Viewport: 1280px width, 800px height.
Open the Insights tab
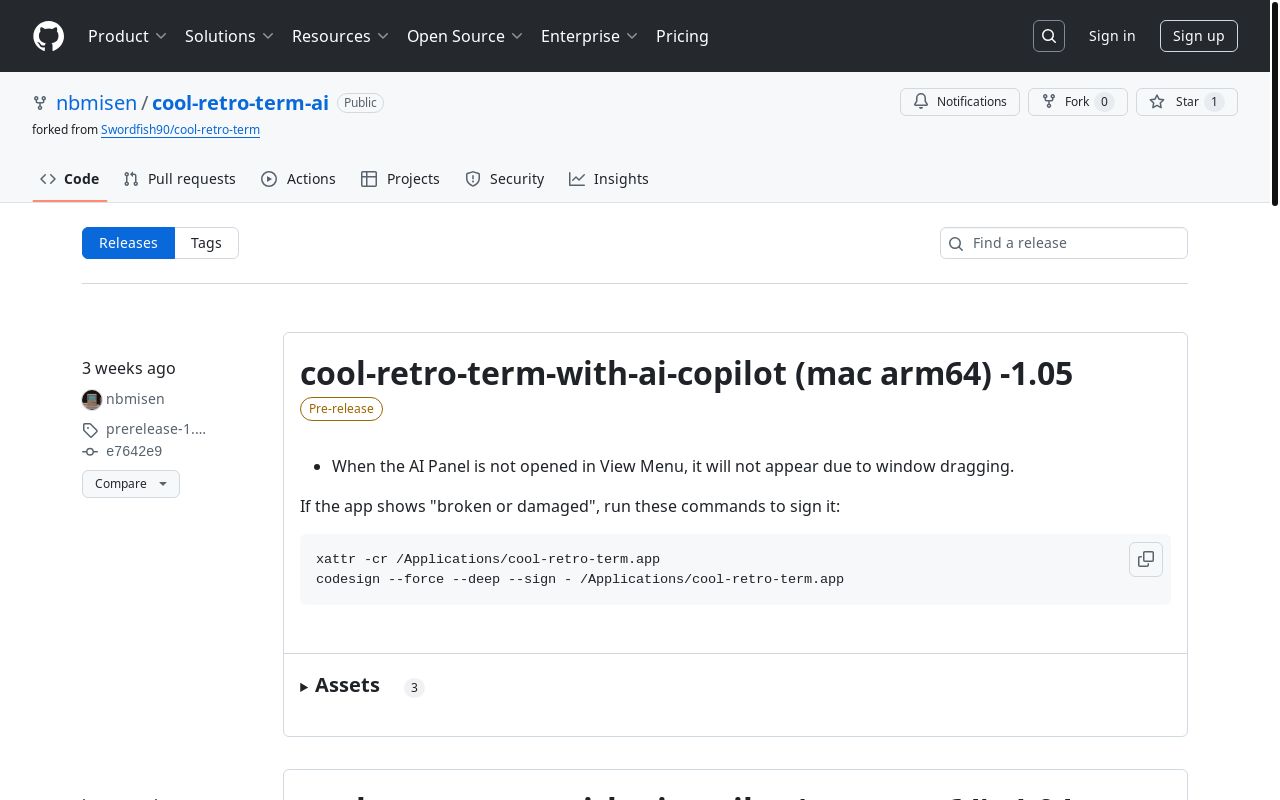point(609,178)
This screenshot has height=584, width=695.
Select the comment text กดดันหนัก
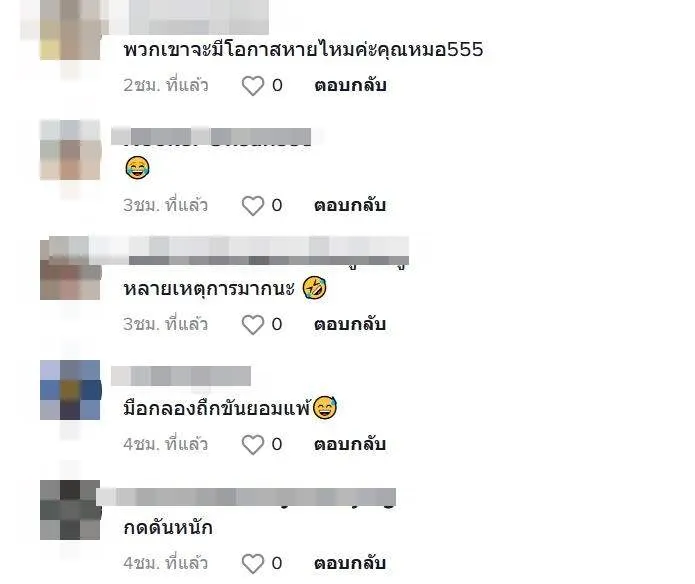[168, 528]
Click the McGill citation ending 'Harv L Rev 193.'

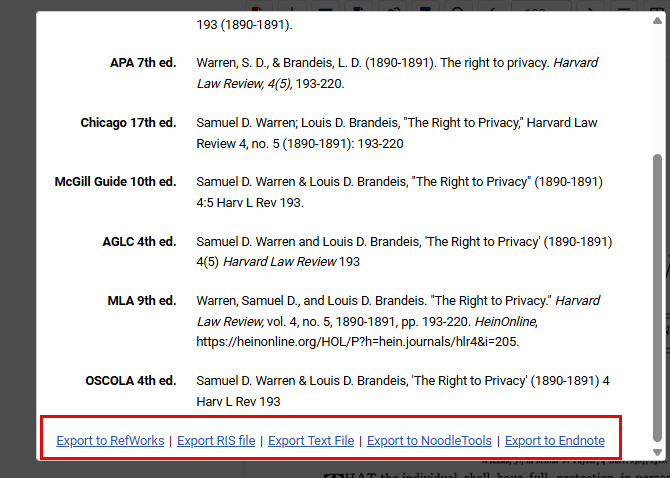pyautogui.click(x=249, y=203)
----
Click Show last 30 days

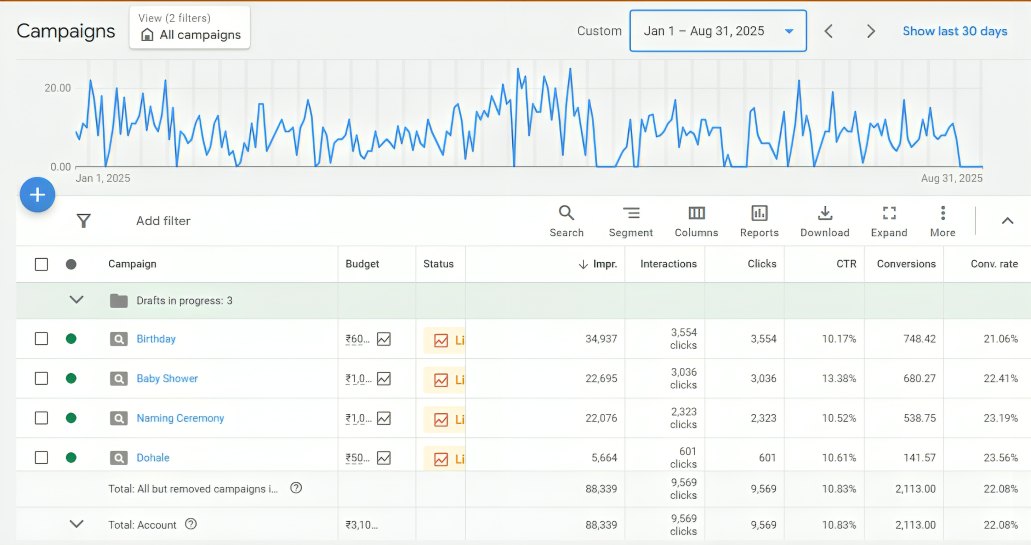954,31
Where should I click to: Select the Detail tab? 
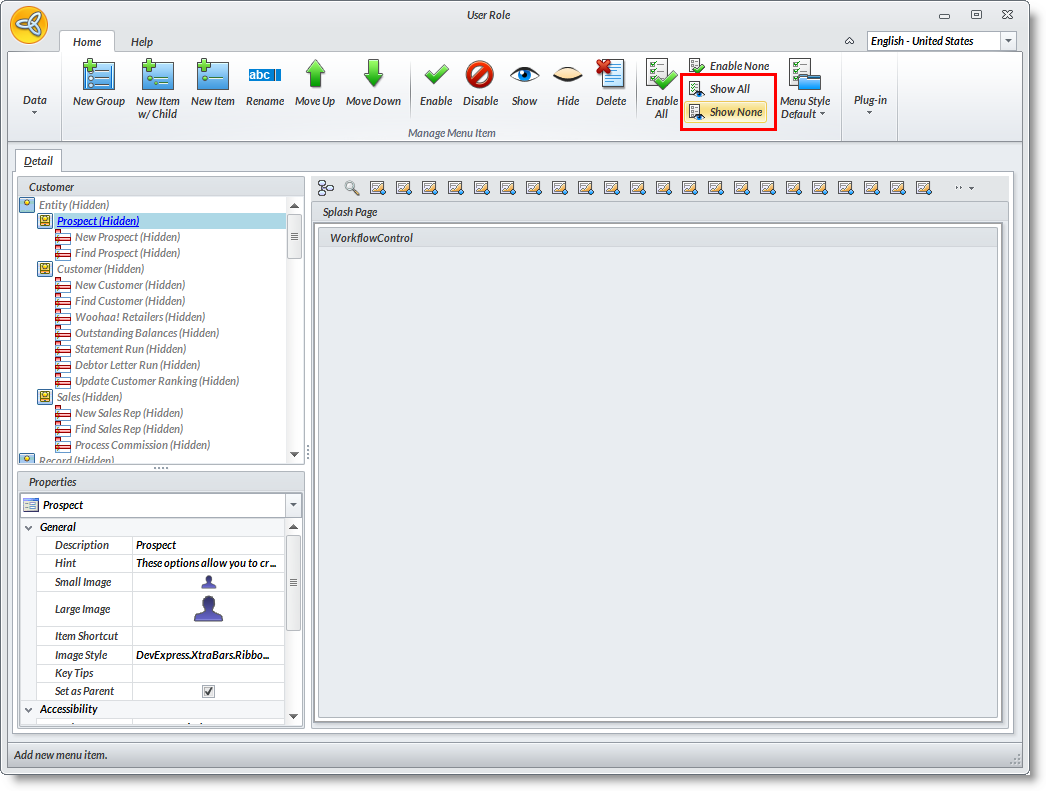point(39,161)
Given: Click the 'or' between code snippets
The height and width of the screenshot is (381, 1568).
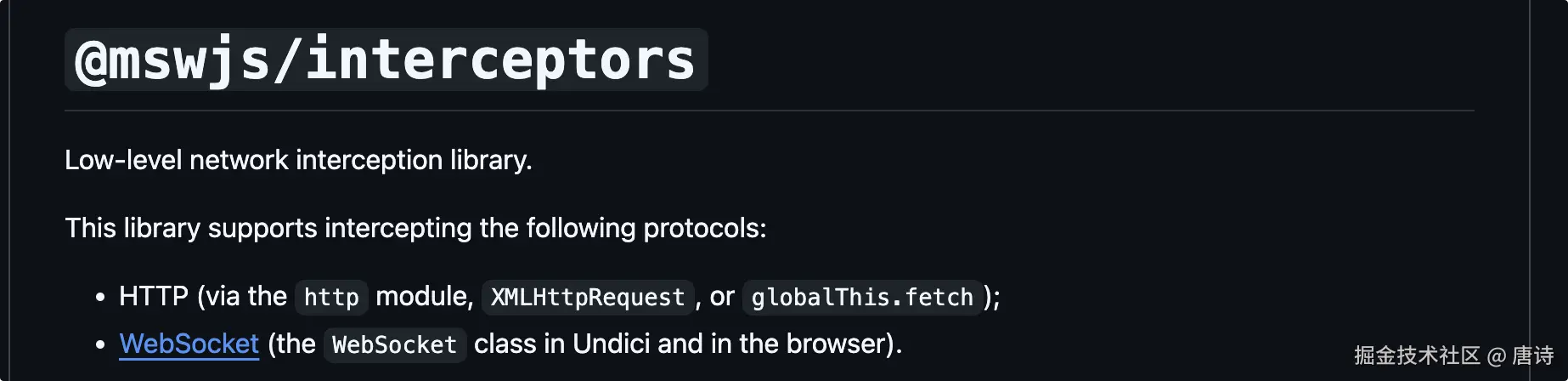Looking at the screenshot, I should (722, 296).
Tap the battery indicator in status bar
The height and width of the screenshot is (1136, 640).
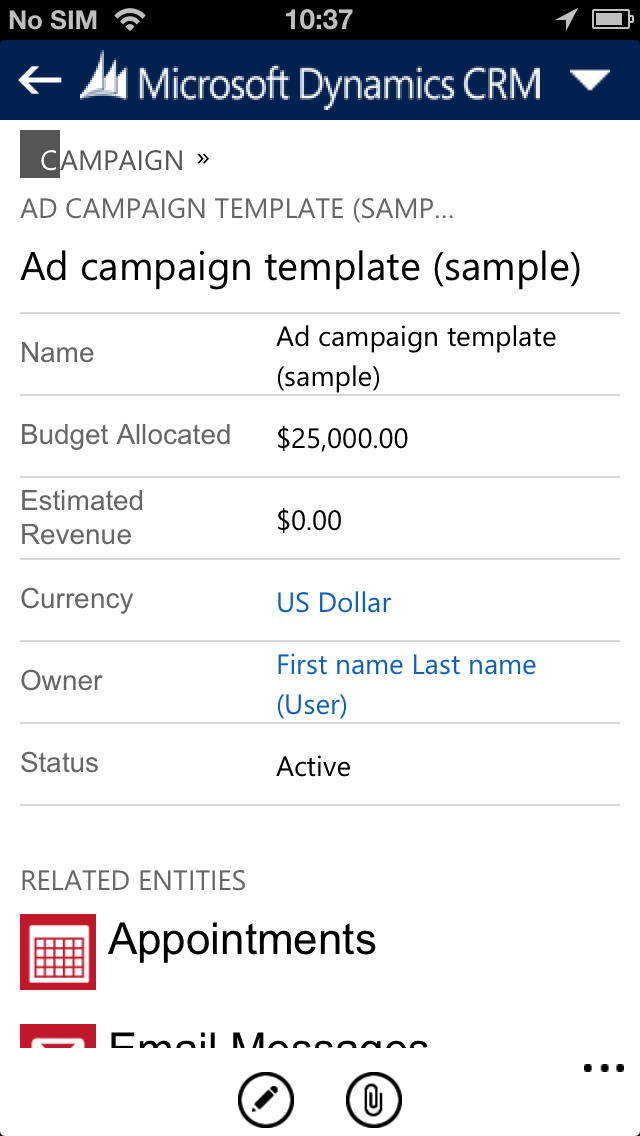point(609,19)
----
> **YOUR TASK**: When copying from the data above, print only the lines from the line containing "Click Show last 30 days" to the line containing "Tap the battery indicator in status bar", exactly, and leave the pictures out.

> **RESPONSE TO THIS EXERCISE**:
Click Show last 30 days

954,31
Where should I click to: Select the Detail tab? 
point(39,161)
Given: Click the 'or' between code snippets
The height and width of the screenshot is (381, 1568).
Looking at the screenshot, I should (722, 296).
Tap the battery indicator in status bar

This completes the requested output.